DESCRIPTION OF THE TASK >>
Once the line with "362x248 pixels." has been located in the records below, set down that line and all subsequent lines exactly, omitting the pictures.

RECORDED INFORMATION >>
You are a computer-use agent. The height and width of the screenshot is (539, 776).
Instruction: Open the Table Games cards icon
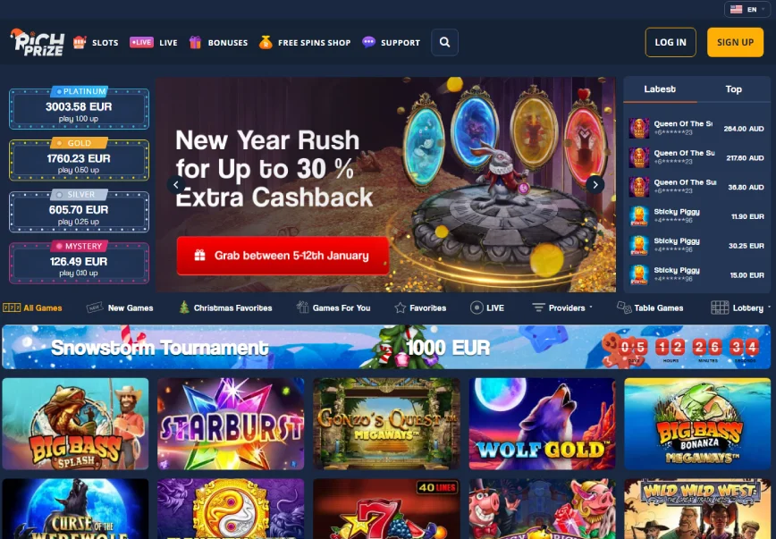[x=624, y=307]
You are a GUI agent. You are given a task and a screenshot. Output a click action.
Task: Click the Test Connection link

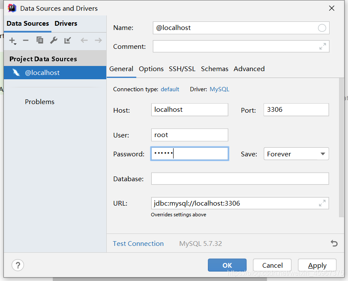pyautogui.click(x=138, y=243)
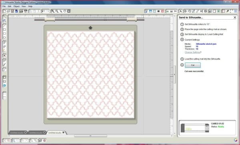The height and width of the screenshot is (145, 240).
Task: Click the zoom out magnifier icon
Action: pyautogui.click(x=57, y=11)
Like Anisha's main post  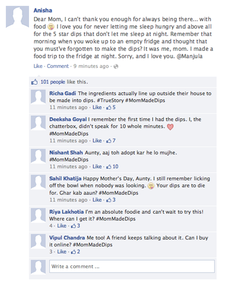(x=38, y=66)
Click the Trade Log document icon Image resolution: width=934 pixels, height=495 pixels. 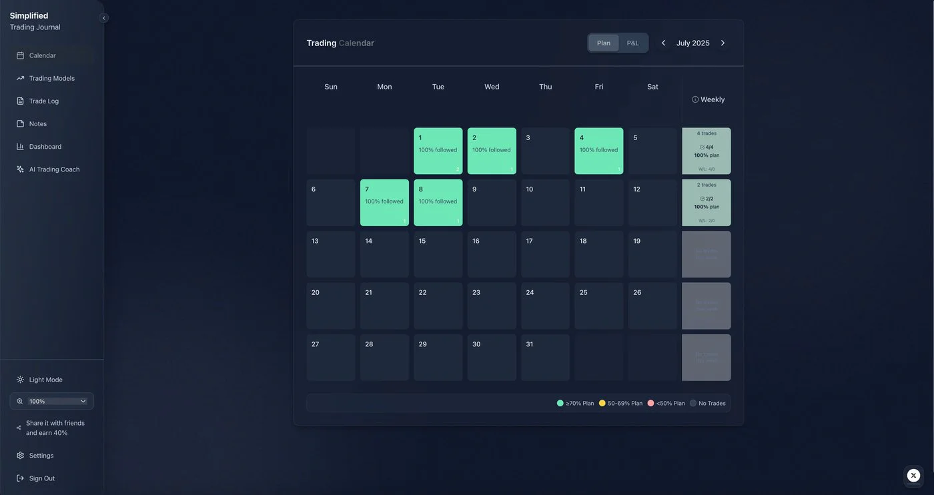coord(20,101)
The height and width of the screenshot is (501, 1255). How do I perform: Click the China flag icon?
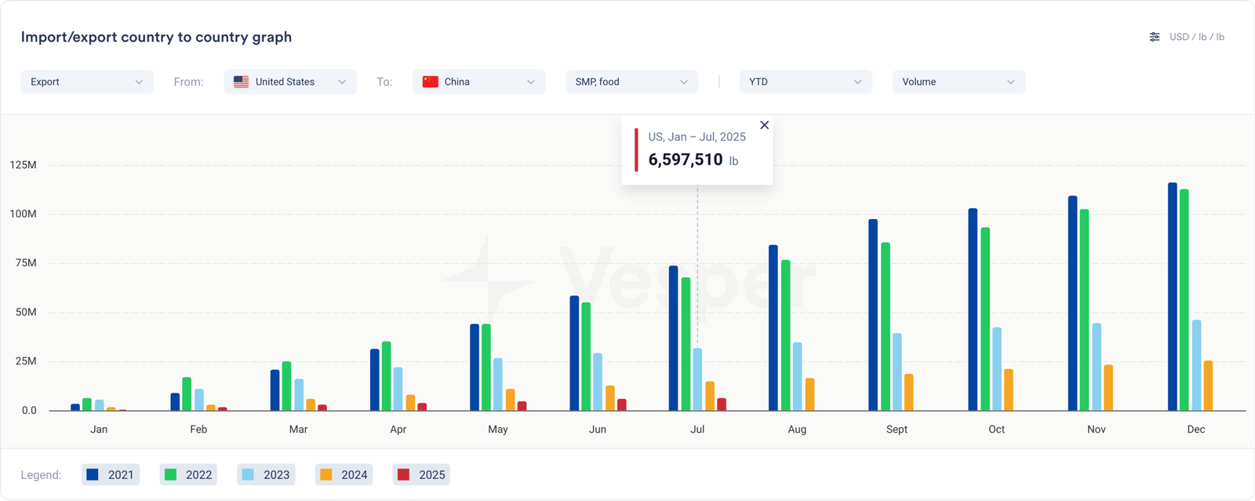pos(430,82)
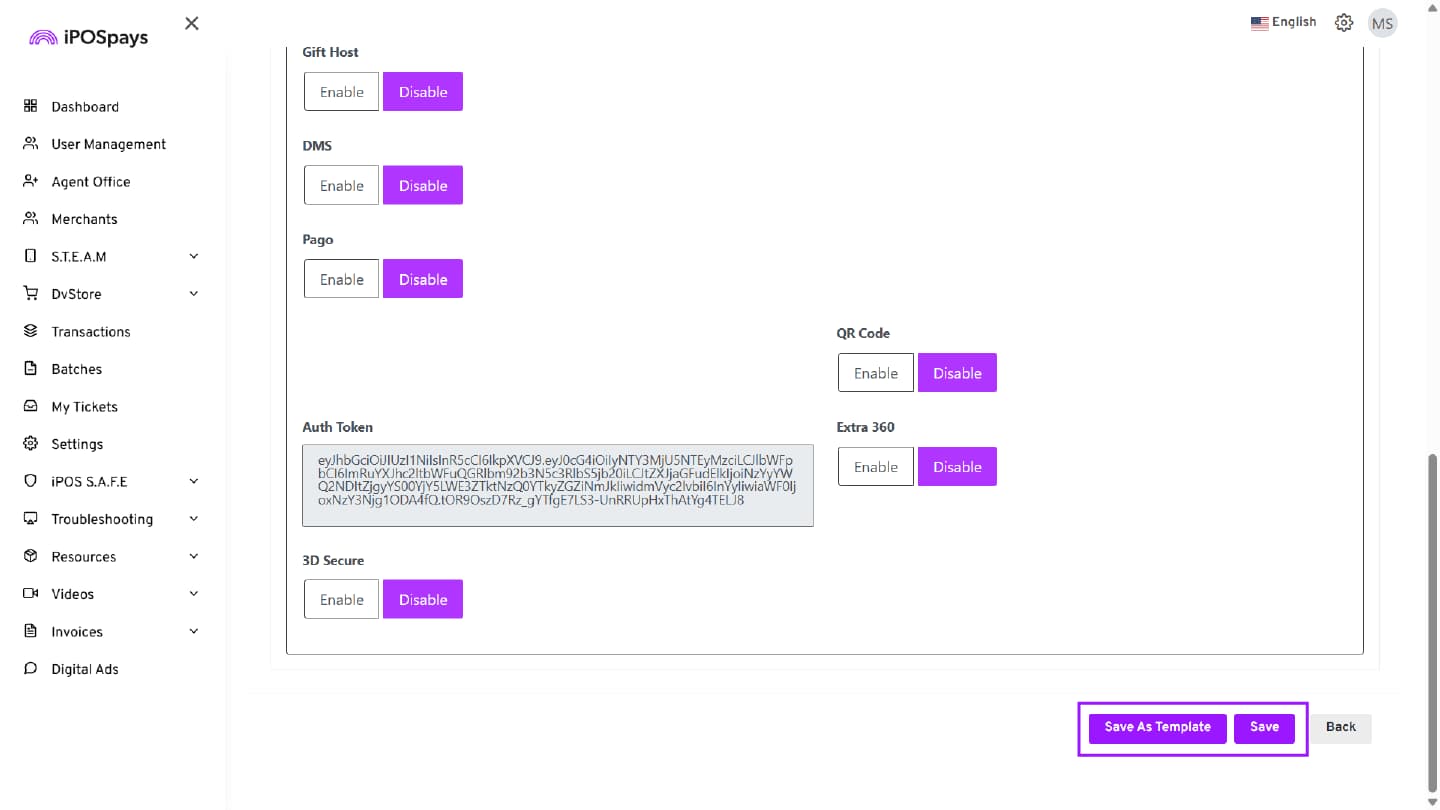Click the Dashboard grid icon in sidebar
The height and width of the screenshot is (810, 1440).
(x=30, y=106)
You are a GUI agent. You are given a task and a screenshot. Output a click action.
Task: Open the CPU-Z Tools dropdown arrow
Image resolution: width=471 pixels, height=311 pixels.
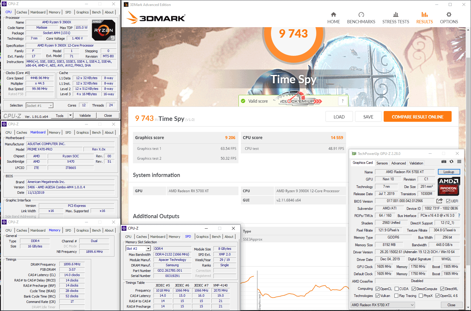[x=70, y=116]
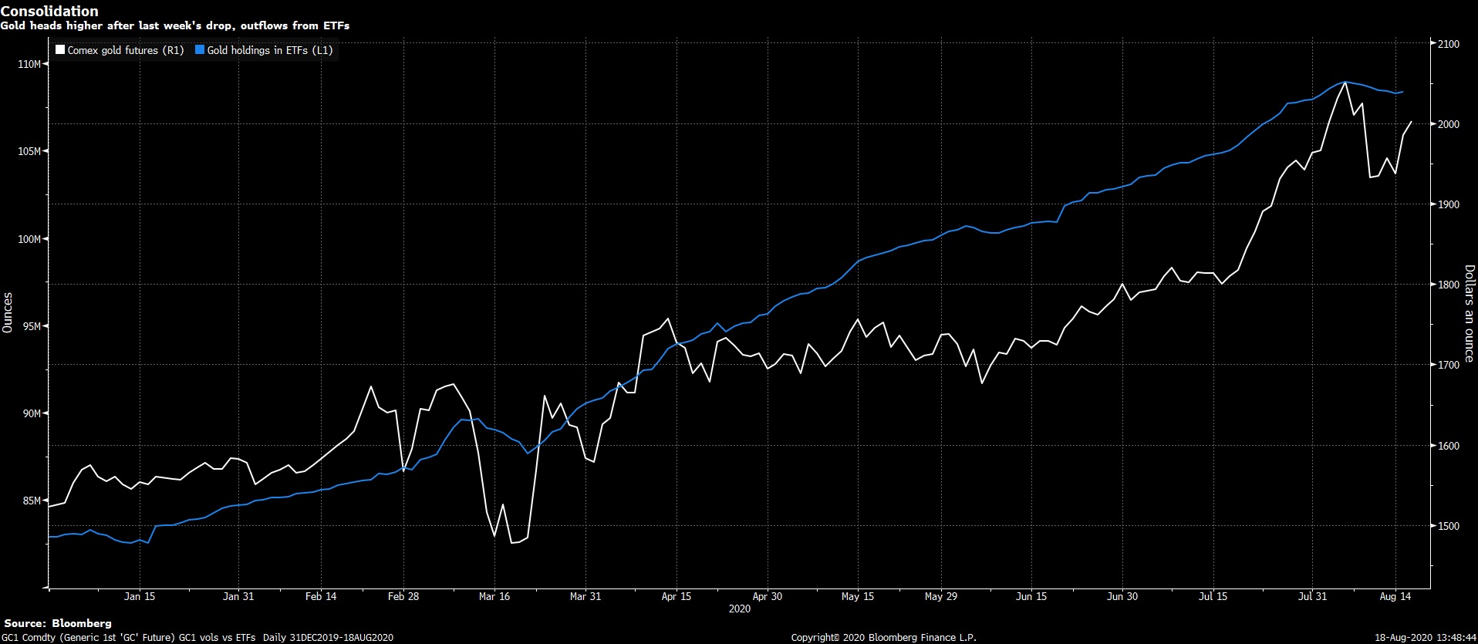This screenshot has width=1478, height=644.
Task: Click the Jul 31 x-axis date
Action: pyautogui.click(x=1312, y=596)
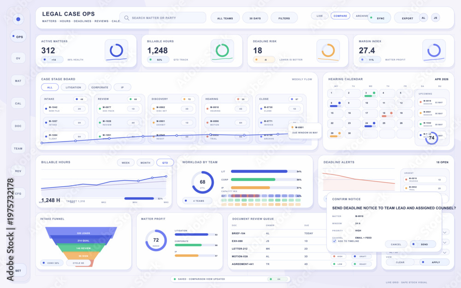
Task: Select the QTD billable hours range
Action: (x=165, y=163)
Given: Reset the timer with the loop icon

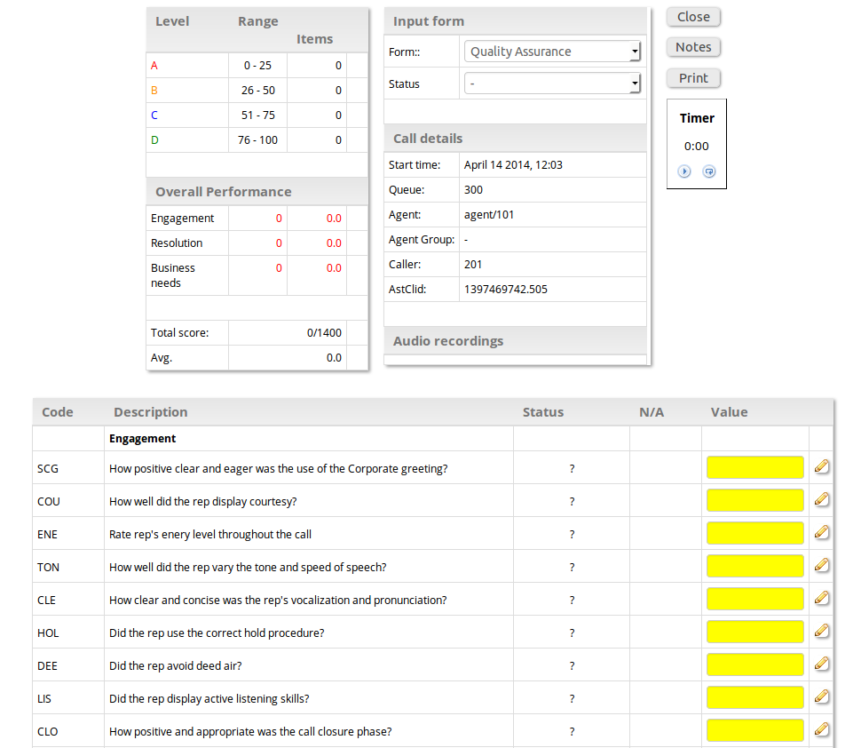Looking at the screenshot, I should 709,171.
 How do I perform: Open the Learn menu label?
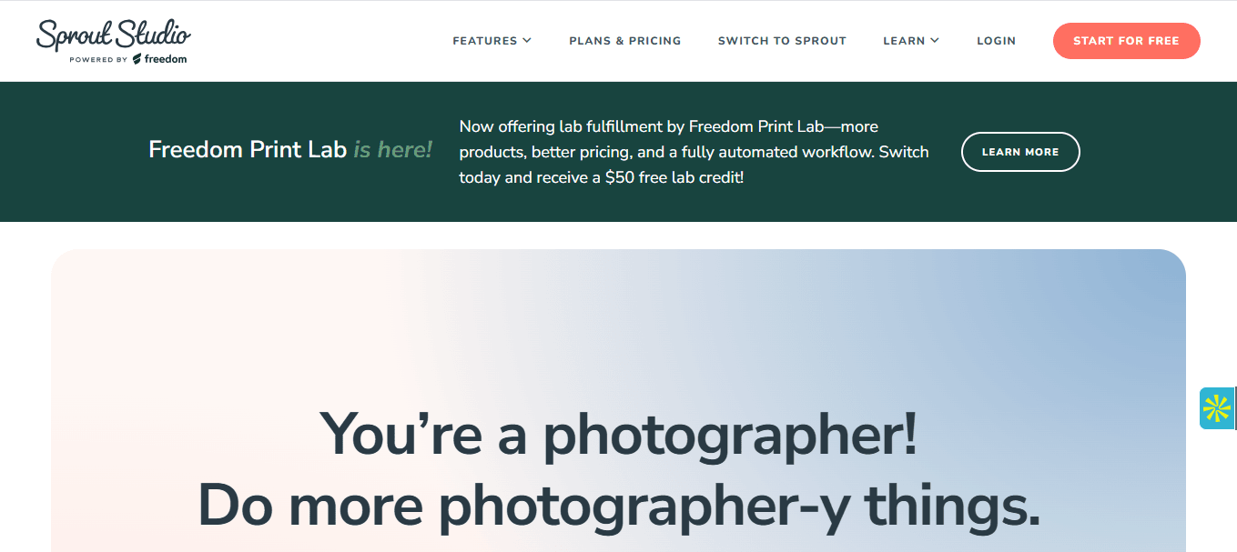[904, 41]
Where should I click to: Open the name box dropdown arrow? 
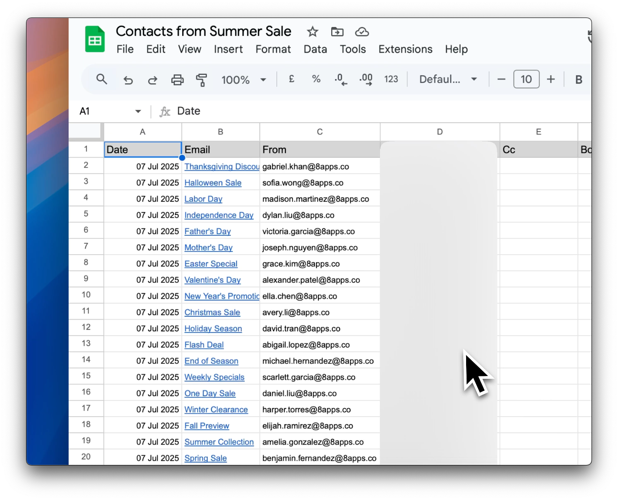click(138, 111)
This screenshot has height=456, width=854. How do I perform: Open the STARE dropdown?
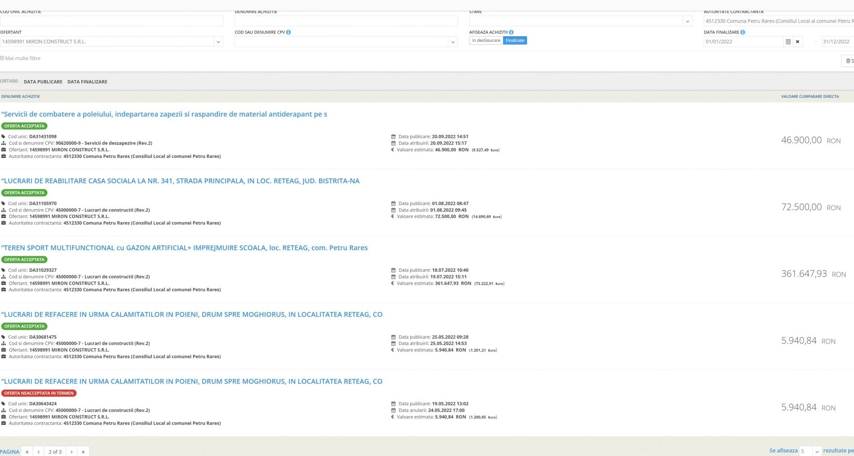coord(687,21)
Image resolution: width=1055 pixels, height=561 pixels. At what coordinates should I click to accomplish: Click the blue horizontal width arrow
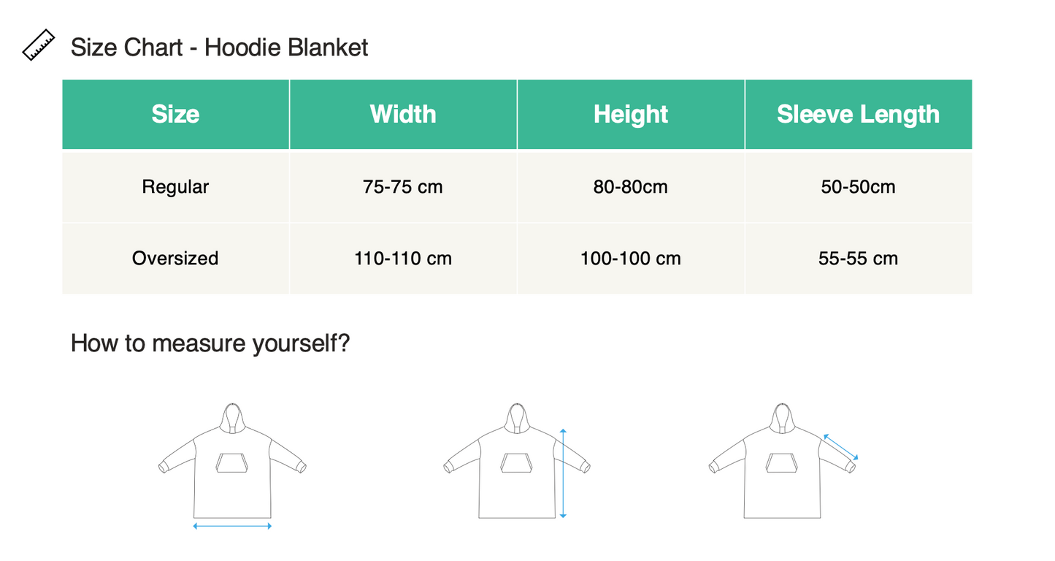pyautogui.click(x=232, y=526)
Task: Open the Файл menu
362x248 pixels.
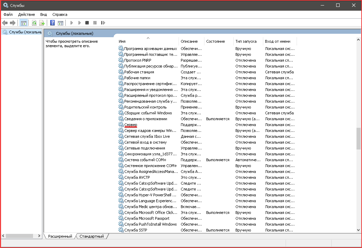Action: pyautogui.click(x=8, y=14)
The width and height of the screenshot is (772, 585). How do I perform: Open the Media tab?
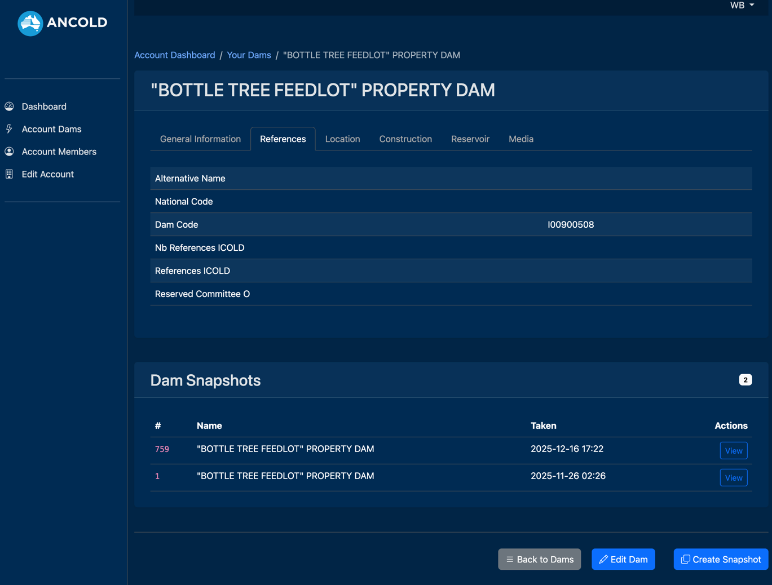pyautogui.click(x=520, y=139)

FINAL ANSWER >>
362x248 pixels.
Action: pyautogui.click(x=8, y=14)
The width and height of the screenshot is (772, 585). How do I perform: Open the Media tab?
pyautogui.click(x=520, y=139)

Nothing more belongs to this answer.